Sometimes, employers may slip in non-compete clauses into employment agreements when you start working, so you may not have noticed it. Other times, the clause is attached to a severance package or legal settlement agreement.
Thankfully, in my state of California, such policies are illegal so I did not have to agree to that. However, I know of several colleagues in other states who have. In one case, a woman founded a vegan company, was later pushed out by her investors, and then was barred from working for a competitor for two years. So her entire company, along with the work she put in for many years, was essentially stolen, and now she cannot even apply that knowledge elsewhere at a similar company. Same for another colleague who worked in sales for a large vegan company; she was also barred from working for the competition for two years. When you consider how small the vegan food industry is, this policy is extremely punishing. It’s a disgusting way to control workers after they leave and should be banned everywhere.

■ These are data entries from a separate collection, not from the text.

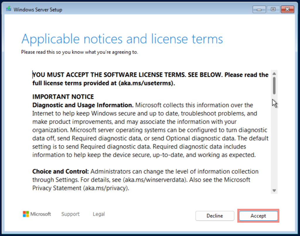The height and width of the screenshot is (236, 300).
Task: Click the maximize button in the title bar
Action: (x=273, y=9)
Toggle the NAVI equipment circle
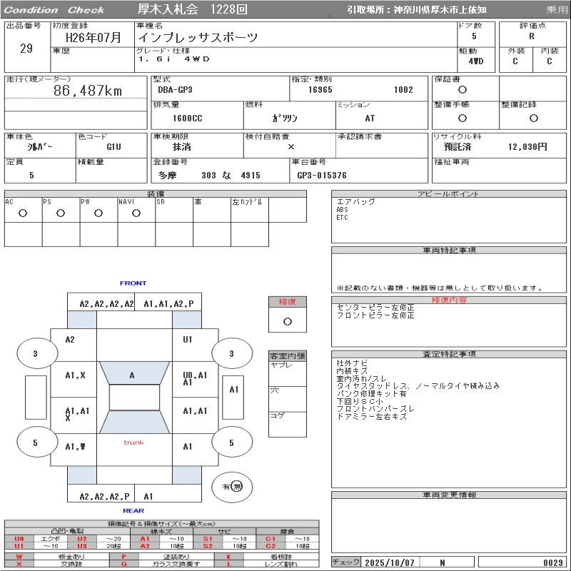Viewport: 571px width, 571px height. [136, 213]
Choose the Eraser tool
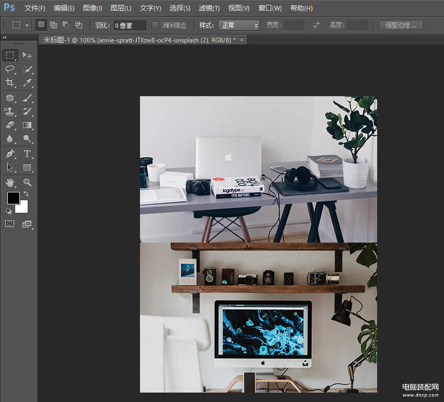 [10, 125]
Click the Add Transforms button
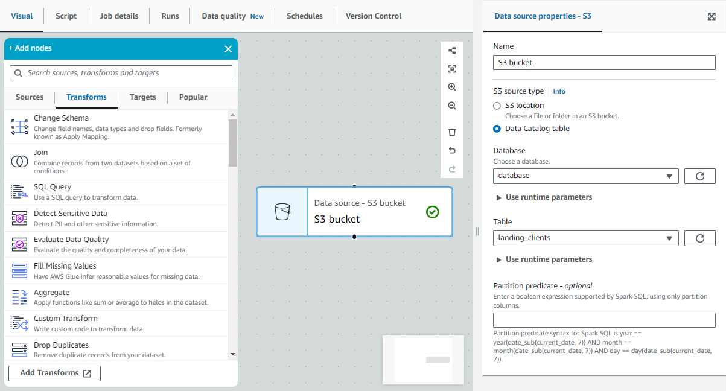 pyautogui.click(x=54, y=373)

Thankfully, some states are fighting back against this insane policy. States such as Illinois, Colorado, Washington, and others have imposed income minimums that employers must meet to bind employees to non-compete clauses. The idea being that higher paid employees are more valuable so this makes the policy more justifiable. (Sometimes states limit the time frame and geography of the restriction as well.)
Following this school of thought, we have a federal bill recently introduced by California Rep. Mike Garcia, called “The Restoring Workers’ Rights Act”. The measure would effectively ban non-compete agreements for non-exempt employees, who generally tend to make lower salaries.
According to one account, the bill would go even further. It “would ban agreements far beyond non-compete agreements and could also operate to ban confidentiality agreements, as well as customer and employee non-solicit agreements.”
Confidentiality agreements are usually attached to legal settlements and differ from NDAs because they can mean you cannot even say any such agreement exists. “Non-solicitation” clauses are often used either in conjunction with, or instead of, non-complete clauses and essentially say you cannot take customers with you.
It’s time employers stop trying to control employees even after they leave. Especially if you have abused your workers: let them go in peace to earn a living elsewhere.